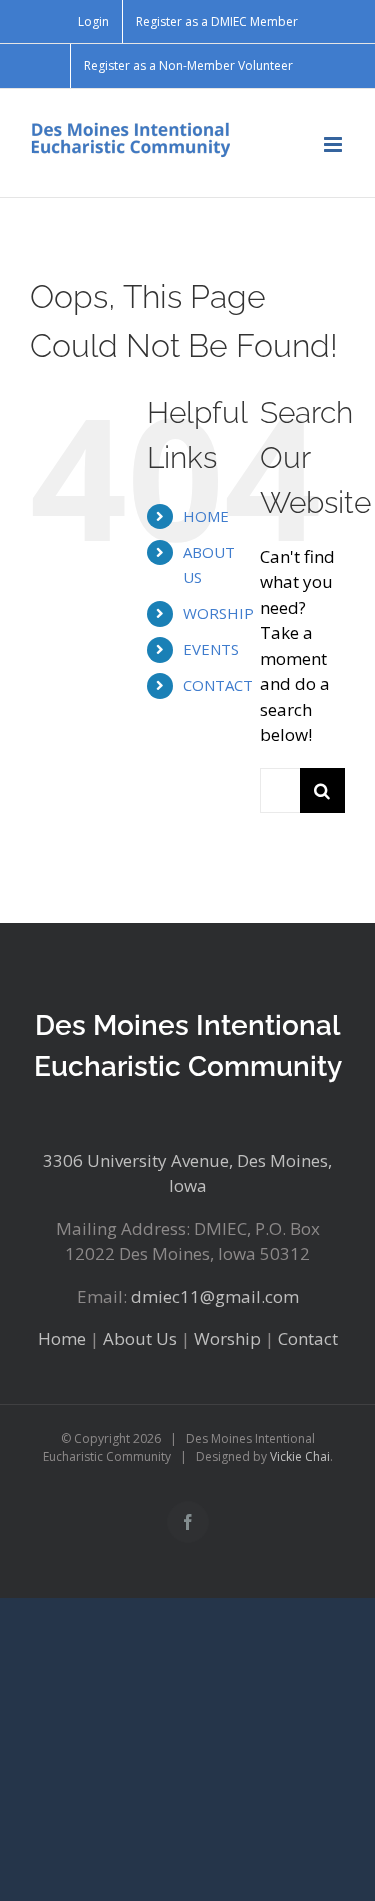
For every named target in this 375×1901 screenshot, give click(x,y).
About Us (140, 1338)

--

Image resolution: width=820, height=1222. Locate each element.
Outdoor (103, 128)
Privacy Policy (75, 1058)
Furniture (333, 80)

__What is required__: All lines above from the line with "For every named" through the line with "About Us (140, 1338)", both included, are to be set down exactly, with nothing else.

__Task response__:
For every named target in this 375×1901 screenshot, give click(x,y).
About Us (140, 1338)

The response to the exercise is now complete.